McDougle was flagged twice for pass interference in the first half and once in the second half. On at least one of the plays, he seemed to be well-positioned but didn't turn to look for the ball.
Said McDougle: "Today I think I had some good plays out there, but ultimately I had some fundamental errors. Sometimes I'm not paying attention to my keys, trying to make a big play when I should just do my job. With that, the defense kept fighting, and we ended up getting the win."
Renfro wins punting job
Edsall had been undecided for much of the week on who would be Maryland's punter.
The candidates were redshirt freshman Nate Renfro and true freshman Brad Craddock, who missed a 25-yard field goal against William and Mary.

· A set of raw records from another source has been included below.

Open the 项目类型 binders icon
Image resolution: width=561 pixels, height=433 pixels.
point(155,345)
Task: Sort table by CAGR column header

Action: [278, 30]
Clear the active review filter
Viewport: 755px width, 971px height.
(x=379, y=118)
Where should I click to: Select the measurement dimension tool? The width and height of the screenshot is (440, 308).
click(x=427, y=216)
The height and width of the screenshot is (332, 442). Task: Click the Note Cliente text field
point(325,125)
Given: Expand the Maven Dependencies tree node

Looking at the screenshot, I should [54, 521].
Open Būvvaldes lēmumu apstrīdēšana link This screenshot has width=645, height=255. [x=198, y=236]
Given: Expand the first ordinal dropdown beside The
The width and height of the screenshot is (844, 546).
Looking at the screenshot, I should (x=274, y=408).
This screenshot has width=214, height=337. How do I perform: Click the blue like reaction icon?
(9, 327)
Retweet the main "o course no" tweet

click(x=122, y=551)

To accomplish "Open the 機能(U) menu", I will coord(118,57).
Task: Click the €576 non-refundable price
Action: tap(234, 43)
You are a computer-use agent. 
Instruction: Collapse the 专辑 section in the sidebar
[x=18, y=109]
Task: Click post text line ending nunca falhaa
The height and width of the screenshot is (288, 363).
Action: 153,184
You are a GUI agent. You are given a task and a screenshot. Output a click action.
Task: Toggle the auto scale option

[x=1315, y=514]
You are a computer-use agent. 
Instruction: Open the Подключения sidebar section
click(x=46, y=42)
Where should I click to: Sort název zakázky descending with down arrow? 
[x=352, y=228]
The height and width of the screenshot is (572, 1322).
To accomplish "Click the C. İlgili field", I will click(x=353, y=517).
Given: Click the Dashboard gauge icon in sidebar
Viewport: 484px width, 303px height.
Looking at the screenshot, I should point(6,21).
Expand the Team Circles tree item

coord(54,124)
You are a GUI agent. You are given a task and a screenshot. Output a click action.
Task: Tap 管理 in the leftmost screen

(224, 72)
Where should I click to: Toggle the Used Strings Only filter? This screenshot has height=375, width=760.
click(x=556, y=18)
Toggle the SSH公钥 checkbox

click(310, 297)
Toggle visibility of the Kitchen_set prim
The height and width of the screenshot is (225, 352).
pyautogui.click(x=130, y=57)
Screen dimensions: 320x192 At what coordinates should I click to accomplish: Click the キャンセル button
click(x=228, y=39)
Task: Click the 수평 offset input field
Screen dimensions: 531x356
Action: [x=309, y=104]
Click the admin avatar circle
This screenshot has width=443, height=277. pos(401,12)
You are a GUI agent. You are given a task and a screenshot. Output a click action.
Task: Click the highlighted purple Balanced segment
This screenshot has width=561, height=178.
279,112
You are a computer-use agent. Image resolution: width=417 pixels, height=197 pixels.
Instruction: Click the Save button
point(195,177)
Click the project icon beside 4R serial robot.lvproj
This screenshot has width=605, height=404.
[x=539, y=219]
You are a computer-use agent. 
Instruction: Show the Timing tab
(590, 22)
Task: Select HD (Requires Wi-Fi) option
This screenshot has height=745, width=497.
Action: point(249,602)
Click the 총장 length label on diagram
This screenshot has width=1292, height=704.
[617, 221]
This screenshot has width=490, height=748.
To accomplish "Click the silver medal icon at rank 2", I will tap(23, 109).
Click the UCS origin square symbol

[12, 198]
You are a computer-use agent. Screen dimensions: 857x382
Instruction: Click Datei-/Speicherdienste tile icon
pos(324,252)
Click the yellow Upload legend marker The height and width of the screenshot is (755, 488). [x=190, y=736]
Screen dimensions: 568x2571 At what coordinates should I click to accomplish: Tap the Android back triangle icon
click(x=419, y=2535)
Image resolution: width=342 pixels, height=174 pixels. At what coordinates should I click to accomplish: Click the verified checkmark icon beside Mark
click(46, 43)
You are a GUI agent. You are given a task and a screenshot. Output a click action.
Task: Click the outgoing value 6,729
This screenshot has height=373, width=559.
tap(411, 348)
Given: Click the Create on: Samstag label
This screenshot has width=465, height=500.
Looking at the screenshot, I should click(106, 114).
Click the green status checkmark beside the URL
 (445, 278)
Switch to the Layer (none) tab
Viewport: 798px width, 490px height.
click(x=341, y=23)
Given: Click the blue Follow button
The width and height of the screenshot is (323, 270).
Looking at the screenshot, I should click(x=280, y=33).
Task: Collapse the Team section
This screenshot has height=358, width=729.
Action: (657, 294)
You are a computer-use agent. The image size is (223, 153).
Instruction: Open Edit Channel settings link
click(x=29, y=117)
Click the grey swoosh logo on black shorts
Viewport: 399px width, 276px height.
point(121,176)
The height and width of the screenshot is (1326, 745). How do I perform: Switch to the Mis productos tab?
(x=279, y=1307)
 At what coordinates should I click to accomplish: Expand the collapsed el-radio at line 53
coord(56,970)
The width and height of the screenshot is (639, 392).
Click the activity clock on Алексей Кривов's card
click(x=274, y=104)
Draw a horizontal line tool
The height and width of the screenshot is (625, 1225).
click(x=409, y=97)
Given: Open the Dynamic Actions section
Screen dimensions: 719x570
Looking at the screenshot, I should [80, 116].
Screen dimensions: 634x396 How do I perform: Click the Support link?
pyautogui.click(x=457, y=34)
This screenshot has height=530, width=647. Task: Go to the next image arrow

Renfro won the job — and Edsall couldn't have been happier with the outcome.
Renfro punted four times for a 53-yard average. He had a 60-yarder go into the end zone for a touchback, but his biggest net punt — 57 yards — came in a key spot.
With Maryland leading, 7-6, Renfro's punt pinned William and Mary on its 2-yard-line with 2:17 left.
"Nate Renfro was a player who stepped up huge today," Edsall said. "He had a great day punting and then on that last punt, you couldn't have asked for anything better than that."
Terps' size advantage
Colonial Athletic Association teams are often overmatched in size when they play programs from larger conferences.
William and Mary was no exception. The disparity showed at the line of scrimmage, as the Terps had four sacks to one for the Tribe.
"We're probably not going to see another team that has that type of size," said Tribe cornerback DeAndre Houston-Carson. "We played them well, so that will give us confidence going into [Football Championship Subdivision] play. We now know we can play with ACC teams, so that means we can play with FCS teams."